Source: BARC Research Study Data, BI & Analytics Trend Monitor 2021
Market share of BI Platforms
During this year, enterprises have prioritized the use of a unified platform that can deliver a broad set of use cases. And as a corollary, they are typically seeing significant cost savings through vendor consolidation along with a concurrent cloud- migration strategy.

Source: Gartner Market Share Analytics and BI Platforms, Worldwide 2020
Trend 03
Enterprises are Now Buying (Not Building) Analytics
OEMing and embedding analytics is helping large organizations stay agile.
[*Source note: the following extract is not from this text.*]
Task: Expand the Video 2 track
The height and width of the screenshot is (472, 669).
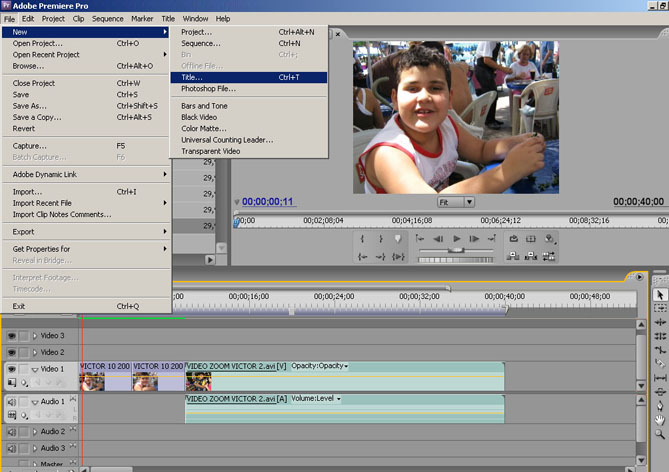Action: click(x=35, y=353)
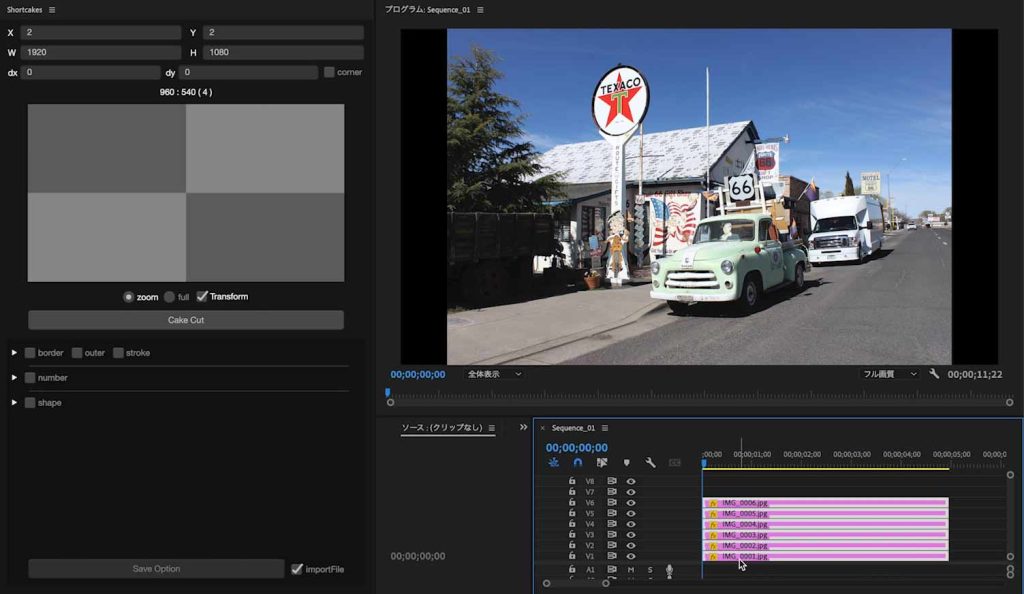
Task: Enable the border checkbox
Action: click(30, 353)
Every company is a technology company, and those that have embraced this realization are now competing in a technology arms race across industries. Their goal: to seamlessly empower their people with data insights that help outpace the competition. Organizations like Pfizer, Disney, Visa, NICE, and Fanatics are all winning this race thanks in part to a strategic ‘build vs. buy’ decision.
Rather than developing solutions in house, these industry leaders, and a growing number of their contemporaries, are partnering with an open, enterprise-scale technology vendor to leap forward. Pfizer builds R&D solutions in house. Disney, online streaming. And Visa, fin-tech. But each of these market leaders trusts one particular enterprise partner for its analytics—a growing trend in the Embedded Analytics and OEM marketplace.
In choosing a tool, organizations are prioritizing the key components of their vendor platform’s modern clients, open architecture, and enterprise-grade capabilities. And for this subsector of the industry, a robust suite of APIs and SDKs, all code driven, is a requisite to arm developers with agile ways to embed analytics into existing systems, portals, and processes.
Summary
The pressure that has given rise to these trends has been building steadily for years. Coupled with the complexities and challenges caused by COVID, the data-driven have come to embrace Enterprise Analytics—and this supercycle will likely continue for the decade to come. Demand is surging. Experimentation with niche technologies has waned. And market leaders across industries are opting to partner with a vendor that can fully deliver on the promise of Enterprise Analytics: to empower sophisticated brands to collect, analyze, and act upon data across all areas of their business.